» What to produce
Among the entries, which lines carry the string "agent"? Copy every one.
** Opening Information given block **
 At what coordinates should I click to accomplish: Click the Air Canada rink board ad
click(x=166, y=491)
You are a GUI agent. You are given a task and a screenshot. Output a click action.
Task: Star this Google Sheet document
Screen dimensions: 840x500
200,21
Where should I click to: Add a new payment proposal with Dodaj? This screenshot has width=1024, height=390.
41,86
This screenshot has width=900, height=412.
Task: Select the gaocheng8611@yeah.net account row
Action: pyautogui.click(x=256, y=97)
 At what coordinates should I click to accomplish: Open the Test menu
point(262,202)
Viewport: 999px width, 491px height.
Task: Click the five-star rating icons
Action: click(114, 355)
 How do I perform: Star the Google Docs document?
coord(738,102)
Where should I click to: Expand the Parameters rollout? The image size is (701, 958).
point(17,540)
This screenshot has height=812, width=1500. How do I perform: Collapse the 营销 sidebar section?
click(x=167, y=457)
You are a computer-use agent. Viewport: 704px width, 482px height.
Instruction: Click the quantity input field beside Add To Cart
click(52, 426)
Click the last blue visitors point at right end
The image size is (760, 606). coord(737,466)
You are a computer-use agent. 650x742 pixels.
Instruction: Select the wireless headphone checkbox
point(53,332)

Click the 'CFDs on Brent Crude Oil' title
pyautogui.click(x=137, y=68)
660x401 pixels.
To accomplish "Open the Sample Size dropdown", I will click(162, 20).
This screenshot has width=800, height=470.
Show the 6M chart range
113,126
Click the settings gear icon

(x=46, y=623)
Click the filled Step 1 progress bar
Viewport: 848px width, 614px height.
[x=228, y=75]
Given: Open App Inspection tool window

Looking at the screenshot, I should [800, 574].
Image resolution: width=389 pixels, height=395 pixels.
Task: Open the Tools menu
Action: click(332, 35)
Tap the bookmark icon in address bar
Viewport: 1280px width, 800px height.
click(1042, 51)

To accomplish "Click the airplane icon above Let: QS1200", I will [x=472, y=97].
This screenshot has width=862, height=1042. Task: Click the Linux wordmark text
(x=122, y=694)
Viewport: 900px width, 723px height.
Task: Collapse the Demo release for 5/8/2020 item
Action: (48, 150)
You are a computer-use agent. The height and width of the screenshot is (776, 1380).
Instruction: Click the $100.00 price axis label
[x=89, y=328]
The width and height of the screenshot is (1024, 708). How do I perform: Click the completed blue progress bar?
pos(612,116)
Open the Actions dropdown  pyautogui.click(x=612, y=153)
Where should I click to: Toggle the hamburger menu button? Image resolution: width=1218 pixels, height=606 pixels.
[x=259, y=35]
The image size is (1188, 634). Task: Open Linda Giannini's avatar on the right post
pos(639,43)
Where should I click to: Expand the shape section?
** Closing Information given block **
» Exercise output
You are a GUI agent. You are given a task and a screenshot. Output a click action.
You are a computer-use agent. Viewport: 704px width, 482px height.
You are a computer-use agent. 650x742 pixels.
You are a computer-use agent. The height and width of the screenshot is (776, 1380).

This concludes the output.